After fifteen years of part-time work, Bewley recalls that at the age of forty in 1969, she began a two-year training course for a new MSc in epidemiology and social medicine at the London School of Hygiene and Tropical Medicine. As Bewley had worked extensively in public health, she maintained that this course provided the perfect path way back to a full-time medical career. Bewley’s husband Thomas, a psychiatrist, was supportive of his wife’s ambitions. He lessened his own work load to share in the childcare and home management responsibilities. Of the twelve students in the course, Bewley was the only woman and she was the first woman to graduate with this degree. She recounts that her tutors and fellow students were very supportive. During the second year of her course, she studied primary school children’s smoking habits which began her life-long research on this subject. In 1974, she was awarded an MD from Trinity College, Dublin for which she had written a study of smoking and respiratory illnesses in primary school children in Derbyshire. Bewley provides interesting details on the nature of medical research at this time, including the mechanics of dealing with children who did not know what phlegm was, and how she and her husband managed childcare.

Over the next two decades, until her retirement in 1995, Bewley practised and taught at many London teaching hospitals including St. Thomas’ and King’s College. She served on numerous boards and committees, and published many scholarly papers primarily on children and cigarette smoking and related illnesses, and smoking’s impact on their academic performance. Other topics she explored were issues confronting women in medicine, smoking and pregnancy, community health, and related topics. The curriculum vitae provided by the editor Susan Bewley is useful for readers who would like to investigate Bewley’s many scholarly contributions to medicine and gender issues.

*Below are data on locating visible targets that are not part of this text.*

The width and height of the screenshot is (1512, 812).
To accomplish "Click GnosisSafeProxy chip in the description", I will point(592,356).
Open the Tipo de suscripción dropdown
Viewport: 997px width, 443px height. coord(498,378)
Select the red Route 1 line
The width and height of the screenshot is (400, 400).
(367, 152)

In recognition of her many achievements in the field of women’s health and for advancing equal opportunities for women in medicine, particularly while on the Medical Women’s Federation on the General Medical Council. Bewley was made a Dame of the British Empire (DBE) in 2000. On receiving the award, she commented: ‘There certainly was discrimination. They used to look at you and say she is married, or she has got children and if you were not married, they were expecting you to get married.’ http://news.bbc.co.uk/2/hi/health/583896.stm

Merrilyn Murnane and Beulah Bewley succeeded in their goal of inspiring the next generation of women physicians. Both physicians recognise the debt they owe to their exceptional predecessors. Both women are self-effacing about their own successes and life achievements. The challenges and successes of the courageous pioneering women physicians of the nineteenth and twentieth centuries are aptly told in both works which complement each other well.